Question

what is the final velocity (in m/s) of a hoop that rolls without slipping down a 6.50-m-high hill, starting from rest?

Answer 1

Approximately
`7.99\; {\rm m\cdot s^(-1)}`.

(Assuming that
`g = 9.81\; {\rm N \cdot kg^(-1)}` and that the thickness of the loop is negligible.)

Step-by-step explanation:

Let
`m` denote the mass of the hoop, and let
`r` denote its radius.

Under the assumptions, the moment of inertia of this hoop would be:

`\displaystyle I = m\, r^(2)`.

Let
`v` denote the linear velocity of the hoop at the bottom of the hill. The linear kinetic energy of the hoop would be:

`\displaystyle (1)/(2)\, m\, v^(2)`.

Since the hoop is rolling without slipping, its angular velocity would be
`\omega = v / r`. The rotational kinetic energy of the hoop would be:

`\begin{aligned}(1)/(2)\, I\, \omega^(2) &= (1)/(2)\, (m\, r^(2))\, \left((v)/(r)\right)^(2) \\ &= (1)/(2)\, (m\, r^(2)\, v^(2))/(r^(2)) \\ &= (1)/(2)\, m\, v^(2)\end{aligned}`.

The total kinetic energy of the hoop (linear and rotational) would be:

`\begin{aligned}& (1)/(2)\, m\, v^(2) + (1)/(2)\, I\, \omega^(2) \\ =\; & (1)/(2)\, m\, v^(2) + (1)/(2)\, m\, v^(2) \\ =\; & m\, v^(2) \end{aligned}`.

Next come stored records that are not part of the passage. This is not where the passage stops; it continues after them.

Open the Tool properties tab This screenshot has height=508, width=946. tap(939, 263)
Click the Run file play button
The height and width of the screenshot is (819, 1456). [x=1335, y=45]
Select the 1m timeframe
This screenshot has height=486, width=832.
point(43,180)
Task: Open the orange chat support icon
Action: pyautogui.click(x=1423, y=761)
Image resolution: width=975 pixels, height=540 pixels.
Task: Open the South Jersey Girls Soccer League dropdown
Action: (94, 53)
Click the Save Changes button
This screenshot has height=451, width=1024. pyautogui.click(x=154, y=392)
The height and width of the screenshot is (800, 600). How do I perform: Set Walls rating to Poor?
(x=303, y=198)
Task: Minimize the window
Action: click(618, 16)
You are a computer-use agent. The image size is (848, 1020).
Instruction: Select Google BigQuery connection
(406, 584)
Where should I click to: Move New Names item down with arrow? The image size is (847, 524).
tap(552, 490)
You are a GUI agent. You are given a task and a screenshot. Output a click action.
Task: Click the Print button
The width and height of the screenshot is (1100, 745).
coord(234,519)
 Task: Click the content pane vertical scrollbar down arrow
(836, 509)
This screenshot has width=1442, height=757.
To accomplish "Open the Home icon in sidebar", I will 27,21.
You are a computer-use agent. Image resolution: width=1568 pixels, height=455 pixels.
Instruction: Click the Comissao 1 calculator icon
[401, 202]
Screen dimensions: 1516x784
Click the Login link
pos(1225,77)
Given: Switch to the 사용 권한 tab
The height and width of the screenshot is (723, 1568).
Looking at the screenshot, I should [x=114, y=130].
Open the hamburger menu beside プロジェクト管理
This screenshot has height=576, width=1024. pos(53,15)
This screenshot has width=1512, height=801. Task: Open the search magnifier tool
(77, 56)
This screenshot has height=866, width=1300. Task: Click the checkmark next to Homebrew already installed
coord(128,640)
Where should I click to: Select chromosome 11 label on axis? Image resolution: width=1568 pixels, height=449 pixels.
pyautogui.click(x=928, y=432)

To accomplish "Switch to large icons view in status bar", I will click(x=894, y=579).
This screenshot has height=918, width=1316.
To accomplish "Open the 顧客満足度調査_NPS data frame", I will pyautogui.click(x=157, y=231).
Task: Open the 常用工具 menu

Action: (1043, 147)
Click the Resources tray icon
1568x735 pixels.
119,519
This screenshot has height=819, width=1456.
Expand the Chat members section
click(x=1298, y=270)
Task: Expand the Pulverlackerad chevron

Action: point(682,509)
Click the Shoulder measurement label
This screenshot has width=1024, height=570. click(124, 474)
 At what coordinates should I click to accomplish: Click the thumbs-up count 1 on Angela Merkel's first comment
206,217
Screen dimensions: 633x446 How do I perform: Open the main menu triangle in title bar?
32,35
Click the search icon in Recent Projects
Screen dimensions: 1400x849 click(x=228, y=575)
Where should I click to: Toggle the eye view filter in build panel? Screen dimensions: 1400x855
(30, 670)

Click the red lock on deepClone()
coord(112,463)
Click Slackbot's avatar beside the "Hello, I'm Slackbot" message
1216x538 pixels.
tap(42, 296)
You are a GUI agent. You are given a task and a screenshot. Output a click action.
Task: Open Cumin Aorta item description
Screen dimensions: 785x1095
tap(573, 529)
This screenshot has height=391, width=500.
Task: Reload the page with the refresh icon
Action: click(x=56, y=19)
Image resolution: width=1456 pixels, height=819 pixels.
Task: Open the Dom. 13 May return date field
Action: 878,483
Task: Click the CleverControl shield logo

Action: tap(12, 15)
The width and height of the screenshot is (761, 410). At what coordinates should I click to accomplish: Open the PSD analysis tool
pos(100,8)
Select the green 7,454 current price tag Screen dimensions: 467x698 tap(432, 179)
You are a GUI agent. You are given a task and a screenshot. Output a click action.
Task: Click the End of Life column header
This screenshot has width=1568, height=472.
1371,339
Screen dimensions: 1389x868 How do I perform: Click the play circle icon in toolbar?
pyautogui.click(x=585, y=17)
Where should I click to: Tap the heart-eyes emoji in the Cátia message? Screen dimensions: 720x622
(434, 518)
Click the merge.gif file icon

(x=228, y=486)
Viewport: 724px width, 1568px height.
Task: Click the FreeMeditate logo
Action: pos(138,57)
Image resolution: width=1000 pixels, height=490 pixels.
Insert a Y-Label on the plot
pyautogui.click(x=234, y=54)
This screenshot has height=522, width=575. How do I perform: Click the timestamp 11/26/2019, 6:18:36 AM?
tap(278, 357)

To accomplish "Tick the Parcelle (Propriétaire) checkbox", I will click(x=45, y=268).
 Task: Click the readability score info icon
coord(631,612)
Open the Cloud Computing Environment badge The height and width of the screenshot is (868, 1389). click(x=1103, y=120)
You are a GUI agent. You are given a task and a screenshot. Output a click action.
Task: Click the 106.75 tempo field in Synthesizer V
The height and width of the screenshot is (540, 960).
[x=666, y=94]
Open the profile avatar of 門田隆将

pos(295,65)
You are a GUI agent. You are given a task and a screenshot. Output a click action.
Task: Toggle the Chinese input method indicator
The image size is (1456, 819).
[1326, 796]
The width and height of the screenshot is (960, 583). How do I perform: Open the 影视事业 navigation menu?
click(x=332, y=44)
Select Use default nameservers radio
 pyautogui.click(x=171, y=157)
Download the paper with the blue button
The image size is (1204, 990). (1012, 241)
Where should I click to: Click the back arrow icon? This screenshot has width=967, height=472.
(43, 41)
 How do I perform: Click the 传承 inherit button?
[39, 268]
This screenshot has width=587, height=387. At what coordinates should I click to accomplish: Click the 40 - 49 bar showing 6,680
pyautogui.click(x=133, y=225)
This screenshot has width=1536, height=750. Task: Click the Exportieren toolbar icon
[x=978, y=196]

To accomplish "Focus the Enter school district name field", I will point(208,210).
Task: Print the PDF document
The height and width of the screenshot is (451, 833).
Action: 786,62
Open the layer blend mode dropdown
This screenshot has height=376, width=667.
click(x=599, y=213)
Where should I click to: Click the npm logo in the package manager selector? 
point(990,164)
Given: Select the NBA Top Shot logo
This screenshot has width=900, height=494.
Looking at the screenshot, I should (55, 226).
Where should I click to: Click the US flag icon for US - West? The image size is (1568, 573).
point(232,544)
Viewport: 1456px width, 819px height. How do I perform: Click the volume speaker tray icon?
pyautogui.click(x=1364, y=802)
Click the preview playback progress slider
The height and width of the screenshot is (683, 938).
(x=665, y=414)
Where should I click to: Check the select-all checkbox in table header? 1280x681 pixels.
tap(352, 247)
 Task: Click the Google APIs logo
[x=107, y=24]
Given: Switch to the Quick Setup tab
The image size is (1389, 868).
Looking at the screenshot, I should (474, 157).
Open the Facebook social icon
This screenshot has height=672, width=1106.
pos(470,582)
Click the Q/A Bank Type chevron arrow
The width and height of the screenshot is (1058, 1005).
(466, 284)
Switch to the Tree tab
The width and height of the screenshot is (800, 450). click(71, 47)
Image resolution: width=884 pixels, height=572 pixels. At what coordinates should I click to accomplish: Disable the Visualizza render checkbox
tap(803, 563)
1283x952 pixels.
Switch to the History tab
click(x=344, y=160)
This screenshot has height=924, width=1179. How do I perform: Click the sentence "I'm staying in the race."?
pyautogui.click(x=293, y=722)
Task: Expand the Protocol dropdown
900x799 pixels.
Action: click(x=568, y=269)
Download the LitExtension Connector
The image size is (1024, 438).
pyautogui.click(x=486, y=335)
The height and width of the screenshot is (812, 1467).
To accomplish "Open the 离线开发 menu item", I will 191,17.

Assuming that total mechanical energy is conserved. Change in the Kinetic energy that the loop has gained would be the opposite of the change in the gravitational potential energy (GPE):

`\begin{aligned}(\text{change in GPE}) &= m\, g\, \Delta h\end{aligned}`,

Where:

• 
  `g = 9.81\; {\rm N\cdot kg^(-1)}` by assumption, and
• 
  `\Delta h = (-6.50)\; {\rm m}` is the change in the height of the hoop.

By the conservation of energy:

`(\text{change in KE}) + (\text{change in GPE}) = 0`.

`m\, v^(2) + m\, g\, \Delta h = 0`.

Solve for
`v`:

`\begin{aligned}m\, v^(2) &= m\, g\, (-\Delta h)\end{aligned}`.

`\begin{aligned}v &= √(g\, (-\Delta h)) \\ &= √((9.81)\, (-(-6.50)))\; {\rm m\cdot s^(-1)} \\ &\approx 7.99\; {\rm m\cdot s^(-1)}\end{aligned}`.

In other words, the velocity of the loop would be approximately
`7.99\; {\rm m\cdot s^(-1)}` at the bottom of the hill.